Could parks be institutionalized in vertical buildings, one attendee asked.
White said it was possible, citing a residential housing developer who lamented that "the city forces him to build parking... Why not change the zoning code so that money is put in livability enhancements instead of parking?"
Indeed, there's finally a move afoot to drop the outdated mandatory minimums--which also affect Atlantic Yards--that I dubbed PlaNYC 1950.
Linking the boroughs
One questioner pointed out how the subway system was designed to move people to the center, not crosstown, and that decentralization was needed.
White said he was very encouraged by the promotion of bus rapid transit (BRT) on Fordham Road in the Bronx, and was looking forward to its implementation on Nostrand Avenue in Brooklyn.
Where subsidies go
Moderator Alison Tocci of TimeOut North America said that small arts and cultural groups can no longer afford to bring in performers for a two-week or one-month run, given the costs of performance spaces and temporary housing.

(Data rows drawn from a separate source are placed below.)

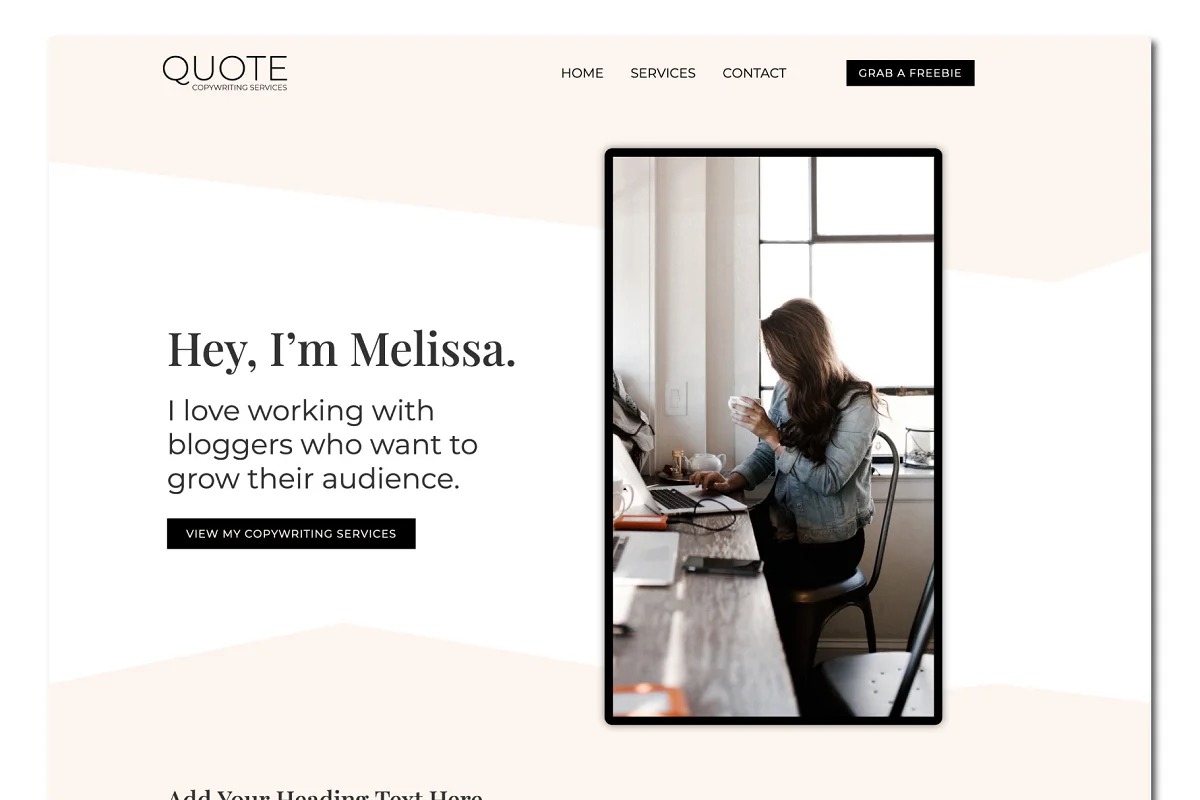This screenshot has width=1200, height=800.
Task: Click the View My Copywriting Services button
Action: [291, 534]
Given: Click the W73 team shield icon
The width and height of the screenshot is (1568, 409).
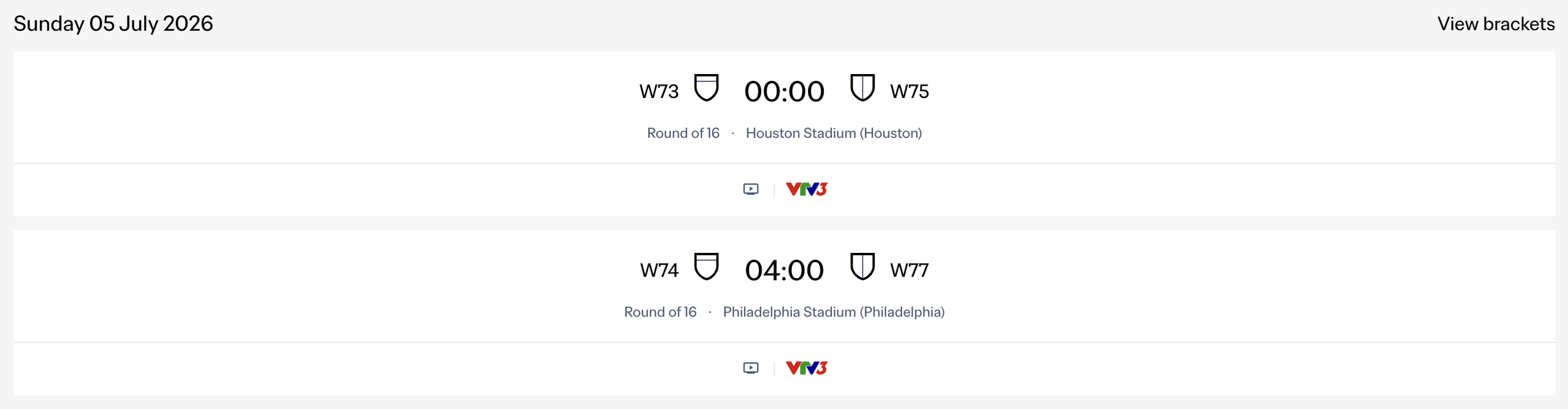Looking at the screenshot, I should [x=706, y=88].
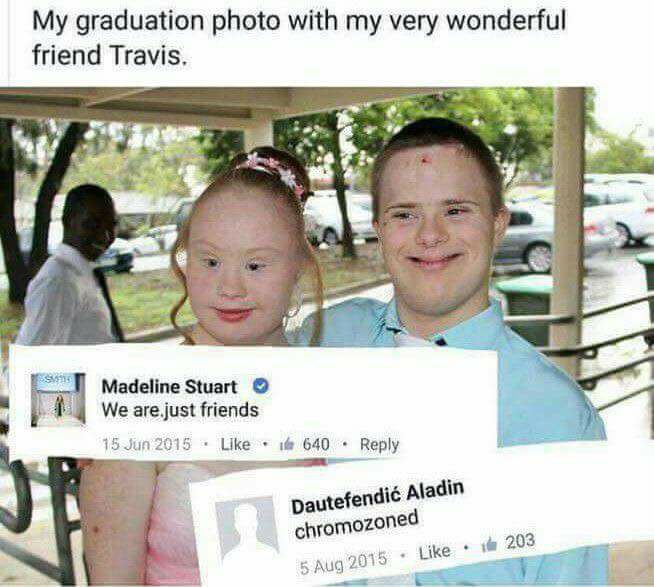Click the thumbs-up icon next to 640
Image resolution: width=654 pixels, height=587 pixels.
287,445
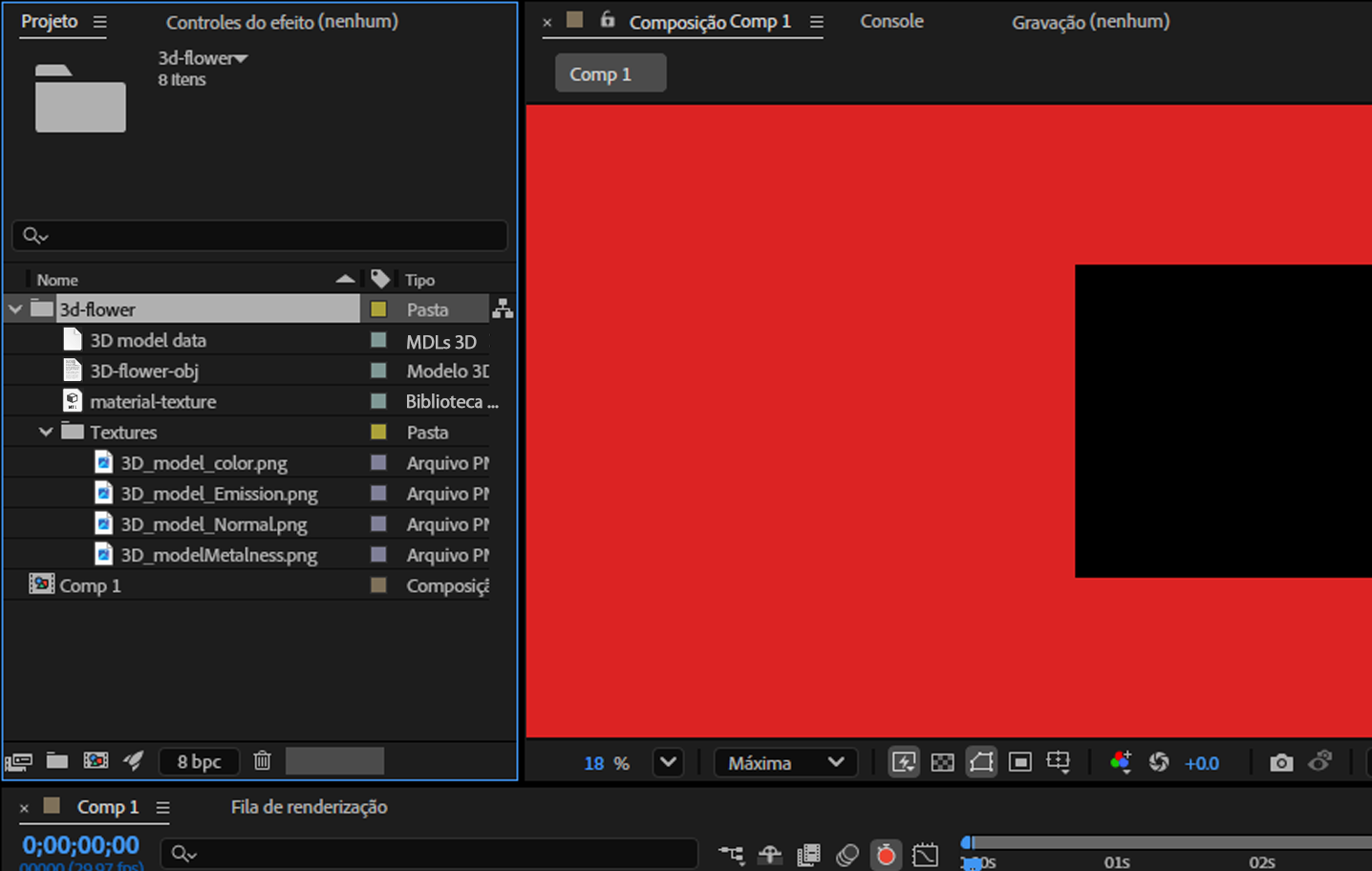
Task: Open the Fila de renderização tab
Action: tap(309, 807)
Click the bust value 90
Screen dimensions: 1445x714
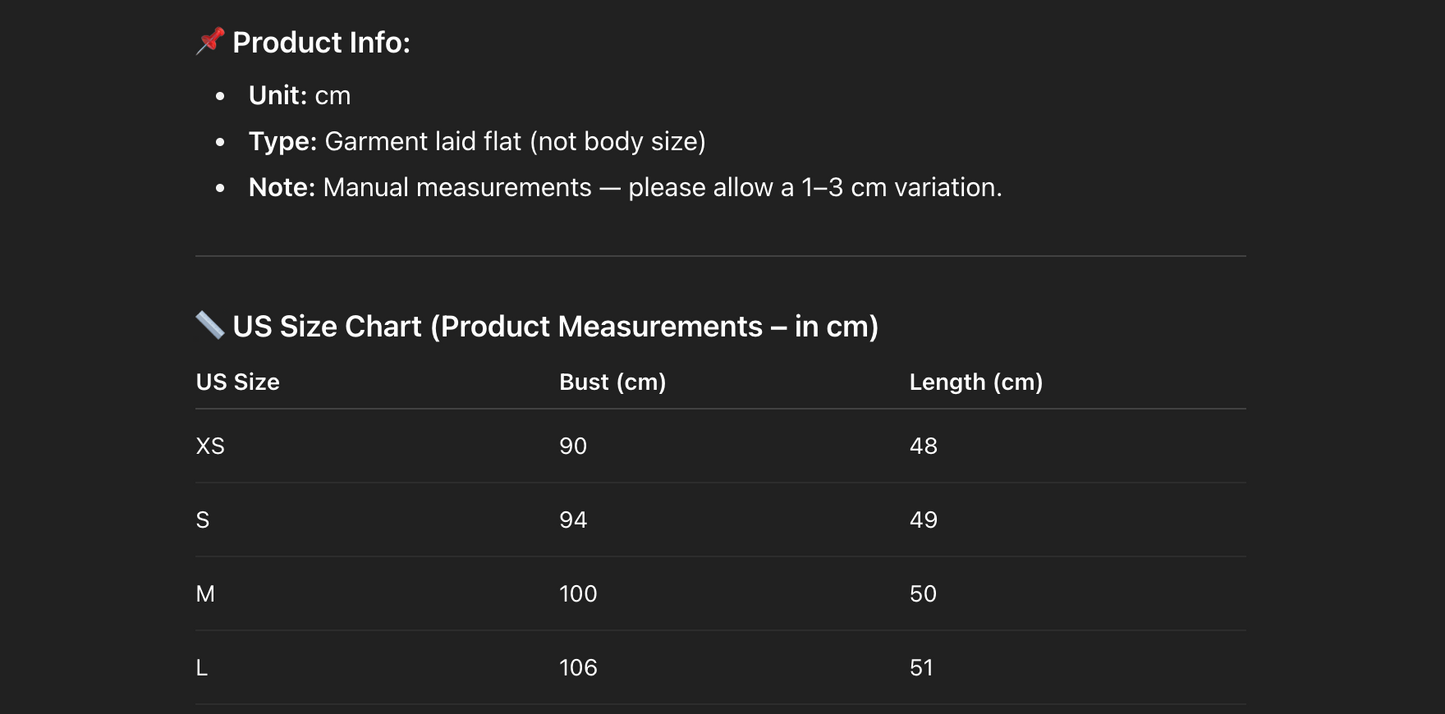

At another panel, planner and consultant Ethel Sheffer, mused, "This may not be the time to say it... but government has continued to provide incentives to keep financial sector here... we may have to find a way to keep the arts... to permit the smaller theater or smaller gallery not to have to be displaced by the real estate."
She said government could play a role in subsidizing or creating new artists' housing in the spirit of the Westbeth, appropriate to the way people are living and working now and that requirements for support should be handled with subtlety: "it's artificial if it's not integrated into the community."